Let $f:[0,1] \to \mathbb{R}$ be convex. Recall that $f$ is convex if $$\lambda f(x) + \left(1-\lambda\right)f(y) \geq f\left(\lambda x + \left(1-\lambda\right)y\right), \forall x, y, \lambda \in [0,1]$$ Prove that $f$ is Riemann integrable on $[0,1]$.

What is the easiest way to approach this problem? We know that $f$ is continuous on $(0,1)$. Can we assume that $f$ is bounded on $[0,1]$? Then it would follow that $f$ is Riemann integrable on $(a,b)$ for all $0<a<1$ and $0<b<1$ because it is a continuous, bounded function -- and so $f$ is Riemann integrable on $[0,1]$.

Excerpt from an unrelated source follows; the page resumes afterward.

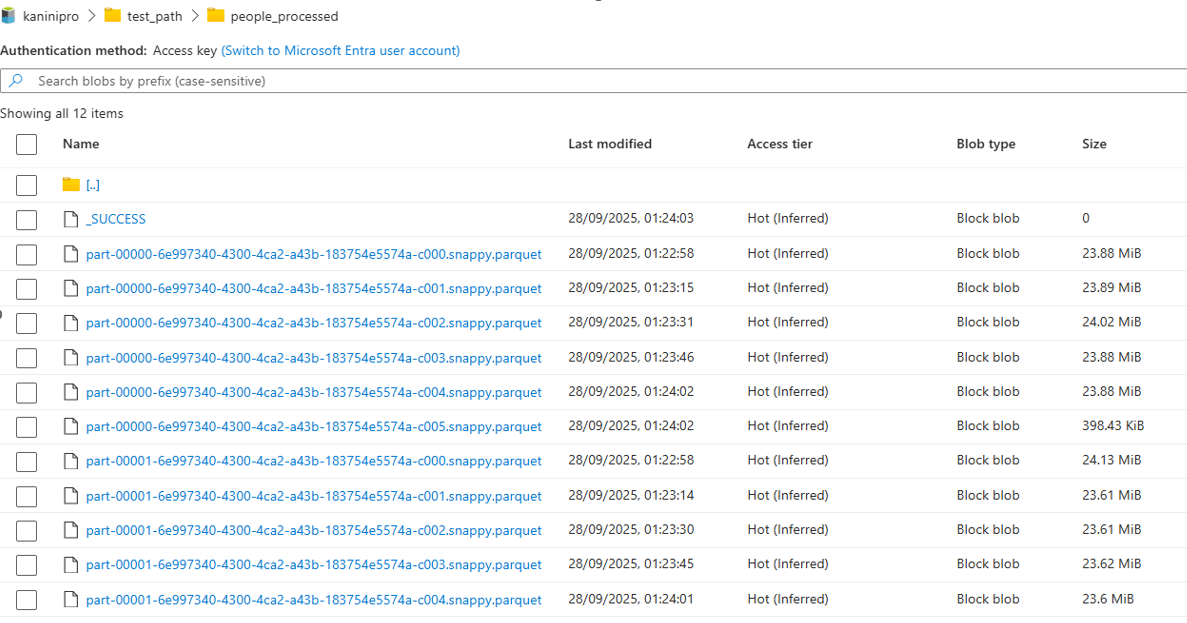This screenshot has height=623, width=1187.
Task: Navigate to test_path in breadcrumb
Action: coord(154,17)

If this is a valid approach, how would I prove that $f$ is bounded on $[0,1]$?

Answer 1

Let

• $L_1: \Bbb R \to \Bbb R$ be the linear function defined by $L_1(0) = f(0)$ and $L_1(1/2) = f(1/2)$,
• $L_2: \Bbb R \to \Bbb R$ be the linear function defined by $L_2(1/2) = f(1/2)$ and $L_2(1) = f(1)$,
• $L_3: \Bbb R \to \Bbb R$ be the linear function defined by $L_3(0) = f(0)$ and $L_3(1) = f(1)$.

Then

• $L_2(x) \le f(x) \le L_3(x)$ for $0 \le x \le 1/2$, and
• $L_1(x) \le f(x) \le L_3(x)$ for $1/2 \le x \le 1$,

which proves that $f$ is bounded. As you correctly said, this implies that $f$ is Riemann integrable on $[0, 1]$.

One can also show that the limits $\lim_{x \to 0^+} f(x)$ and $\lim_{x \to 1^-} f(x)$ both exist, which means that there is a continous function $F$ on $[0, 1]$ whose restriction to $(0, 1)$ coincides with $f$. This also proves that $f$ is Riemann integrable on $[0, 1]$.